**HOW TO COMPLETE THIS TASK:** Output all records exactly, with no images.

**STUDY MATERIAL:**
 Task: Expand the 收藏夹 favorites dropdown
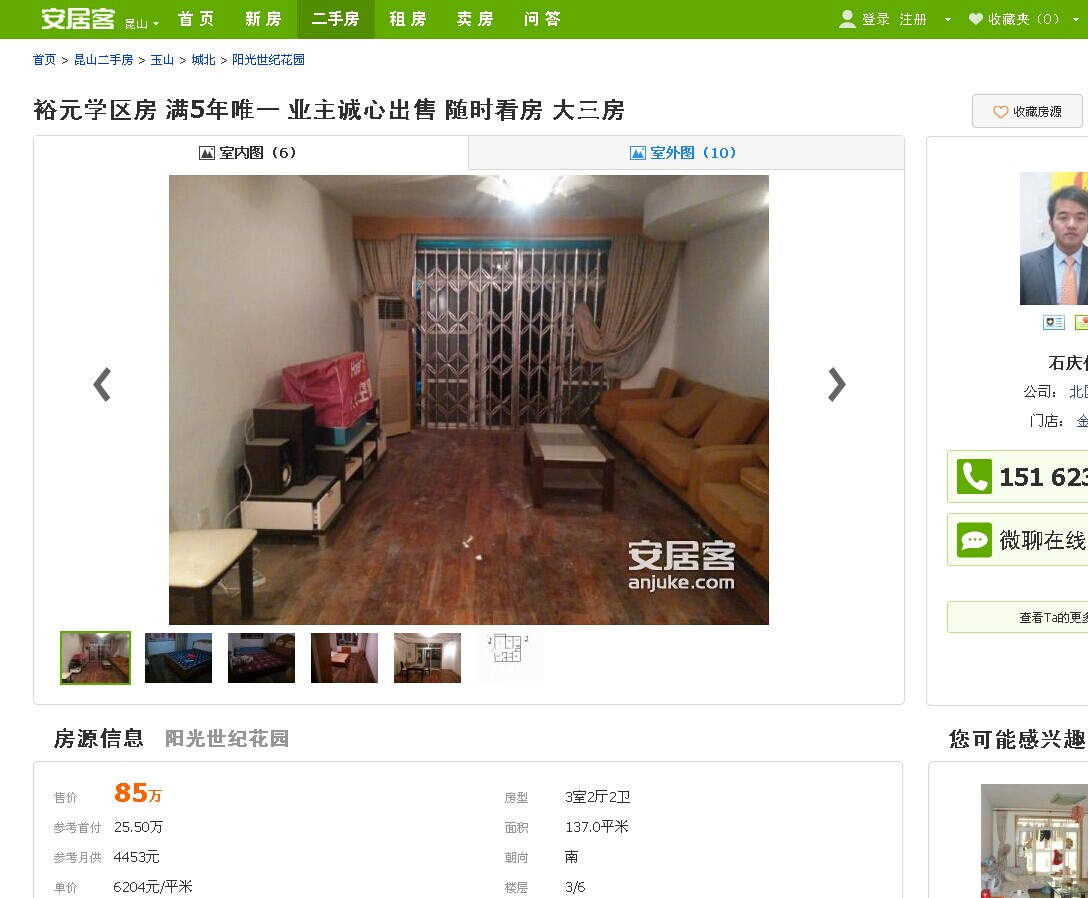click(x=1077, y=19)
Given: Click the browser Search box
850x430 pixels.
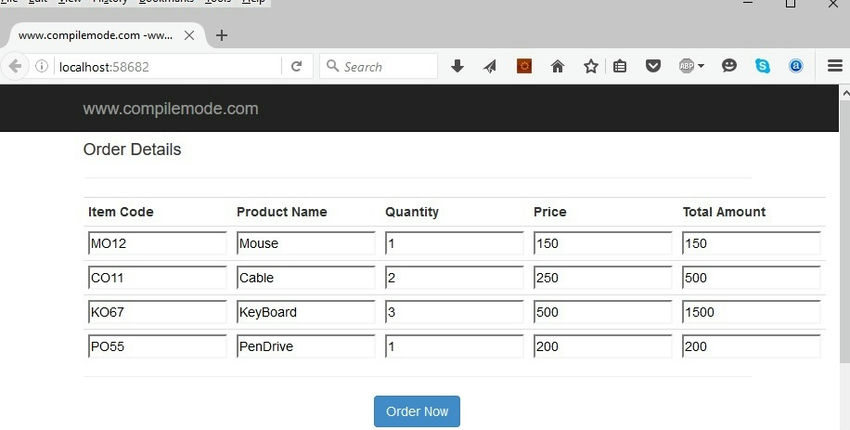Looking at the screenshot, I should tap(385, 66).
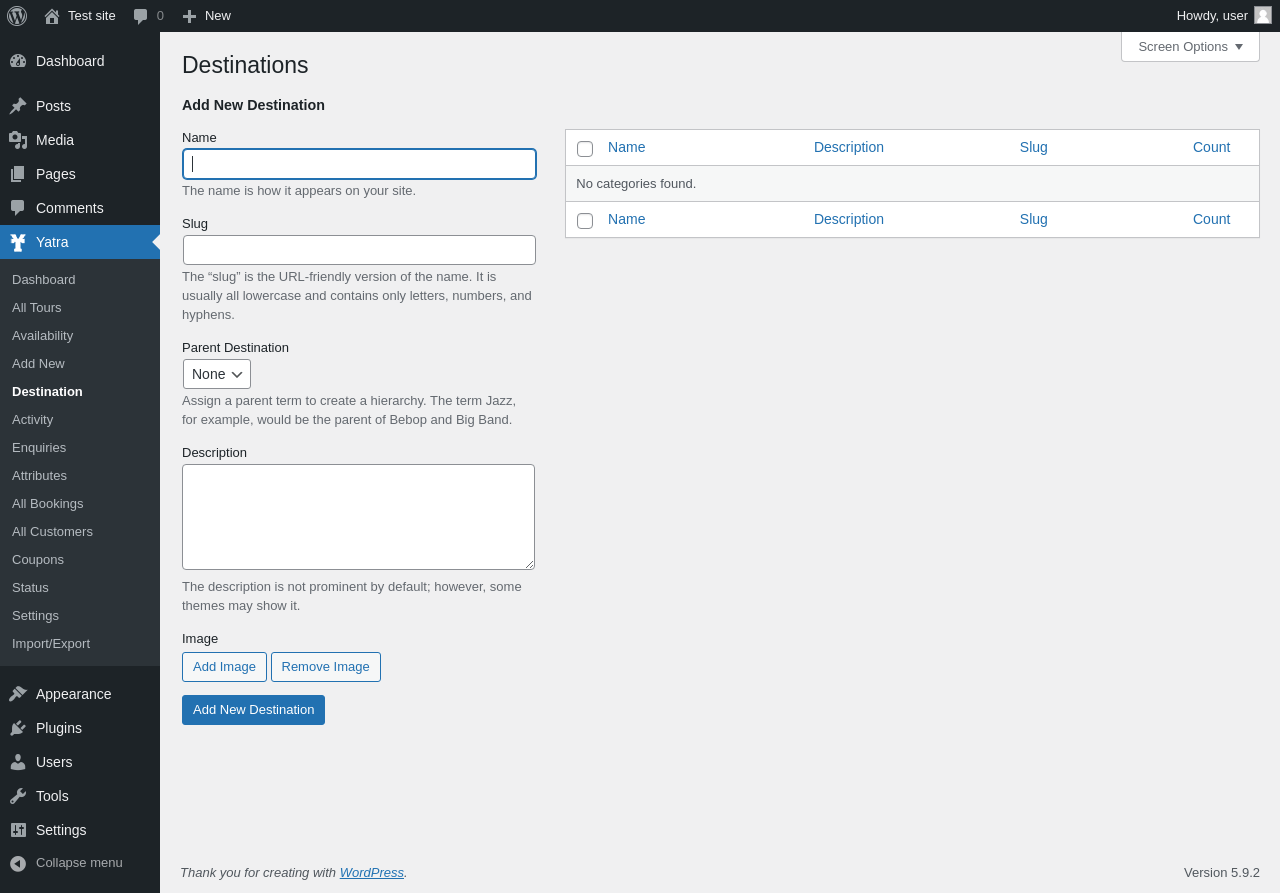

**ANSWER SPACE:**
 Task: Expand the 收藏夹 favorites dropdown
click(x=1077, y=19)
Given: Click the browser Search box
850x430 pixels.
Looking at the screenshot, I should tap(385, 66).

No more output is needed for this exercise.